_Task to carry out:_ Reproduce the records word for word, with nothing left out.
═══ Given entries ═══
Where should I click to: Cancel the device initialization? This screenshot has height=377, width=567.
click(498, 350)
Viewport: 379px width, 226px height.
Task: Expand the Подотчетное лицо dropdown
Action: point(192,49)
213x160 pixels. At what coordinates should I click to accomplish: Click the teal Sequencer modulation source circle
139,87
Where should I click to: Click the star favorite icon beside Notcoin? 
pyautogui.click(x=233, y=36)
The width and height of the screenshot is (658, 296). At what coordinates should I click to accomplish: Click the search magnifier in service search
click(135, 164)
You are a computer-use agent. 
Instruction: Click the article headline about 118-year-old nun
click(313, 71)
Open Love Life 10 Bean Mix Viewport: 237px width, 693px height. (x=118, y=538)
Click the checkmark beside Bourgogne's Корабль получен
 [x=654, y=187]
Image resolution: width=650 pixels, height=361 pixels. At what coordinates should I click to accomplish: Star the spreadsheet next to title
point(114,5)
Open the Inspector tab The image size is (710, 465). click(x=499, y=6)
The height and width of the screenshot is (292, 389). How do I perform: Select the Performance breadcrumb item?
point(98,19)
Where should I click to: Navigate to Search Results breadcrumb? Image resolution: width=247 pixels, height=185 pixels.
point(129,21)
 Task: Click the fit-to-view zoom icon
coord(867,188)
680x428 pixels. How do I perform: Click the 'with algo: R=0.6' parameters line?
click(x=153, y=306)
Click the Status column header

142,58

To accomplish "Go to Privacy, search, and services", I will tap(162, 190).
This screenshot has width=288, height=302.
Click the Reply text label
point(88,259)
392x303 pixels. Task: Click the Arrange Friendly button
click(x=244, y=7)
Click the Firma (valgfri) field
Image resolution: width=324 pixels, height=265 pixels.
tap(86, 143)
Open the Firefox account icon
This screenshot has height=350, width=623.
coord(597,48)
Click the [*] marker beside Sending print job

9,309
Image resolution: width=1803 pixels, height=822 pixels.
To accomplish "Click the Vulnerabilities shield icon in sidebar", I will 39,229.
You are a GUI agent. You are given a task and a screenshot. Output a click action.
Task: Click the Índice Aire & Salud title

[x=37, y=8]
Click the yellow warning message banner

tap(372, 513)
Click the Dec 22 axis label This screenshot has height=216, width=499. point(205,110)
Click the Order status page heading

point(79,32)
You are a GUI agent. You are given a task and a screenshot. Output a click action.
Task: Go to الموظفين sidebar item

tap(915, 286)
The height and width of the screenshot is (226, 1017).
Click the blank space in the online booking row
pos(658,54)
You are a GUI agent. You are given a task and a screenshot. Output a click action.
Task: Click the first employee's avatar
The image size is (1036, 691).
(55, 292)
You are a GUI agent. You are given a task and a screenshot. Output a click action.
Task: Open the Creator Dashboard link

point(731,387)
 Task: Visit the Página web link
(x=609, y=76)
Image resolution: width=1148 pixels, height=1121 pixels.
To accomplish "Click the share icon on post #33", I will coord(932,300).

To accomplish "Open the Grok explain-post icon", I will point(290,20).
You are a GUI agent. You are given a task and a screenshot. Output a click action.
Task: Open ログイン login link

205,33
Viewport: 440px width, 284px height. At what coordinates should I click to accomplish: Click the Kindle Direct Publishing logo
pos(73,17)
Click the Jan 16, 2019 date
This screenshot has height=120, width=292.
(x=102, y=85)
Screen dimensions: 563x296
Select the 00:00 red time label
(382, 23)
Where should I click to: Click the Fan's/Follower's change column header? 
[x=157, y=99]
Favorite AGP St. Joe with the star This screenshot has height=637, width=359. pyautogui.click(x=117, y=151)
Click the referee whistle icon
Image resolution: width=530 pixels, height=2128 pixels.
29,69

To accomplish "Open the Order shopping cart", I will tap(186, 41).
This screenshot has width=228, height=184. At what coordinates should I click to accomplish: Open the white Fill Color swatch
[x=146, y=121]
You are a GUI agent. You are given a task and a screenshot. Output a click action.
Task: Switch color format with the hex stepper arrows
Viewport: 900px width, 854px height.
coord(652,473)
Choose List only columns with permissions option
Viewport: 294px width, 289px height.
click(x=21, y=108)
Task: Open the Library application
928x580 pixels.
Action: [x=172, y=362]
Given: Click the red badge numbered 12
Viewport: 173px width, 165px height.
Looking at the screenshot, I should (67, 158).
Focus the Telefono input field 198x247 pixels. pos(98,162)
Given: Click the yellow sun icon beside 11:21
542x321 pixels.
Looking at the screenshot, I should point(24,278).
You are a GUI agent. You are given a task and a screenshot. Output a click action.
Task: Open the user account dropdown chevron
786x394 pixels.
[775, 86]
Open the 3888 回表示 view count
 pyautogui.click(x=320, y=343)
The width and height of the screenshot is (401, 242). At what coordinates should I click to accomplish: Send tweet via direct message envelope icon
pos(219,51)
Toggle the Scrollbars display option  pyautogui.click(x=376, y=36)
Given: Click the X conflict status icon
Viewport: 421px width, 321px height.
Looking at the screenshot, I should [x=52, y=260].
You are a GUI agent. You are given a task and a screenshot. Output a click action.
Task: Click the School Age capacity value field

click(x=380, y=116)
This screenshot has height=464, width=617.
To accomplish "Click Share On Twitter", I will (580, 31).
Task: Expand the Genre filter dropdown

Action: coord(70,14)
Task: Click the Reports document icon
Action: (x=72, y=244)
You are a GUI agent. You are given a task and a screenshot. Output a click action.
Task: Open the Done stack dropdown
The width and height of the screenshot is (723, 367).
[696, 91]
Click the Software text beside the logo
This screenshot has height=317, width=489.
═══
_Solved problem:_
Where should I click to: Cancel the device initialization? This screenshot has height=377, width=567.
click(498, 350)
Viewport: 379px width, 226px height.
Task: Expand the Подотчетное лицо dropdown
Action: point(192,49)
213x160 pixels. At what coordinates should I click to accomplish: Click the teal Sequencer modulation source circle
139,87
Where should I click to: Click the star favorite icon beside Notcoin? 
pyautogui.click(x=233, y=36)
The width and height of the screenshot is (658, 296). At what coordinates should I click to accomplish: Click the search magnifier in service search
click(135, 164)
You are a computer-use agent. 
Instruction: Click the article headline about 118-year-old nun
click(313, 71)
Open Love Life 10 Bean Mix Viewport: 237px width, 693px height. (x=118, y=538)
Click the checkmark beside Bourgogne's Корабль получен
 [x=654, y=187]
Image resolution: width=650 pixels, height=361 pixels. At what coordinates should I click to accomplish: Star the spreadsheet next to title
point(114,5)
Open the Inspector tab The image size is (710, 465). click(x=499, y=6)
The height and width of the screenshot is (292, 389). How do I perform: Select the Performance breadcrumb item?
point(98,19)
Where should I click to: Navigate to Search Results breadcrumb? Image resolution: width=247 pixels, height=185 pixels.
point(129,21)
 Task: Click the fit-to-view zoom icon
coord(867,188)
680x428 pixels. How do I perform: Click the 'with algo: R=0.6' parameters line?
click(x=153, y=306)
Click the Status column header

142,58

To accomplish "Go to Privacy, search, and services", I will tap(162, 190).
This screenshot has width=288, height=302.
Click the Reply text label
point(88,259)
392x303 pixels. Task: Click the Arrange Friendly button
click(x=244, y=7)
Click the Firma (valgfri) field
Image resolution: width=324 pixels, height=265 pixels.
tap(86, 143)
Open the Firefox account icon
This screenshot has height=350, width=623.
coord(597,48)
Click the [*] marker beside Sending print job

9,309
Image resolution: width=1803 pixels, height=822 pixels.
To accomplish "Click the Vulnerabilities shield icon in sidebar", I will 39,229.
You are a GUI agent. You are given a task and a screenshot. Output a click action.
Task: Click the Índice Aire & Salud title

[x=37, y=8]
Click the yellow warning message banner

tap(372, 513)
Click the Dec 22 axis label This screenshot has height=216, width=499. point(205,110)
Click the Order status page heading

point(79,32)
You are a GUI agent. You are given a task and a screenshot. Output a click action.
Task: Go to الموظفين sidebar item

tap(915, 286)
The height and width of the screenshot is (226, 1017).
Click the blank space in the online booking row
pos(658,54)
You are a GUI agent. You are given a task and a screenshot. Output a click action.
Task: Click the first employee's avatar
The image size is (1036, 691).
(55, 292)
You are a GUI agent. You are given a task and a screenshot. Output a click action.
Task: Open the Creator Dashboard link

point(731,387)
 Task: Visit the Página web link
(x=609, y=76)
Image resolution: width=1148 pixels, height=1121 pixels.
To accomplish "Click the share icon on post #33", I will coord(932,300).

To accomplish "Open the Grok explain-post icon", I will point(290,20).
You are a GUI agent. You are given a task and a screenshot. Output a click action.
Task: Open ログイン login link

205,33
Viewport: 440px width, 284px height. At what coordinates should I click to accomplish: Click the Kindle Direct Publishing logo
pos(73,17)
Click the Jan 16, 2019 date
This screenshot has height=120, width=292.
(x=102, y=85)
Screen dimensions: 563x296
Select the 00:00 red time label
(382, 23)
Where should I click to: Click the Fan's/Follower's change column header? 
[x=157, y=99]
Favorite AGP St. Joe with the star This screenshot has height=637, width=359. pyautogui.click(x=117, y=151)
Click the referee whistle icon
Image resolution: width=530 pixels, height=2128 pixels.
29,69

To accomplish "Open the Order shopping cart", I will tap(186, 41).
This screenshot has width=228, height=184. At what coordinates should I click to accomplish: Open the white Fill Color swatch
[x=146, y=121]
You are a GUI agent. You are given a task and a screenshot. Output a click action.
Task: Switch color format with the hex stepper arrows
Viewport: 900px width, 854px height.
coord(652,473)
Choose List only columns with permissions option
Viewport: 294px width, 289px height.
click(x=21, y=108)
Task: Open the Library application
928x580 pixels.
Action: [x=172, y=362]
Given: Click the red badge numbered 12
Viewport: 173px width, 165px height.
Looking at the screenshot, I should (67, 158).
Focus the Telefono input field 198x247 pixels. pos(98,162)
Given: Click the yellow sun icon beside 11:21
542x321 pixels.
Looking at the screenshot, I should point(24,278).
You are a GUI agent. You are given a task and a screenshot. Output a click action.
Task: Open the user account dropdown chevron
786x394 pixels.
[775, 86]
Open the 3888 回表示 view count
 pyautogui.click(x=320, y=343)
The width and height of the screenshot is (401, 242). At what coordinates should I click to accomplish: Send tweet via direct message envelope icon
pos(219,51)
Toggle the Scrollbars display option  pyautogui.click(x=376, y=36)
Given: Click the X conflict status icon
Viewport: 421px width, 321px height.
Looking at the screenshot, I should [x=52, y=260].
You are a GUI agent. You are given a task and a screenshot. Output a click action.
Task: Click the School Age capacity value field

click(x=380, y=116)
This screenshot has height=464, width=617.
To accomplish "Click Share On Twitter", I will (580, 31).
Task: Expand the Genre filter dropdown

Action: coord(70,14)
Task: Click the Reports document icon
Action: (x=72, y=244)
You are a GUI agent. You are given a task and a screenshot. Output a click action.
Task: Open the Done stack dropdown
The width and height of the screenshot is (723, 367).
[696, 91]
Click the Software text beside the logo
This screenshot has height=317, width=489.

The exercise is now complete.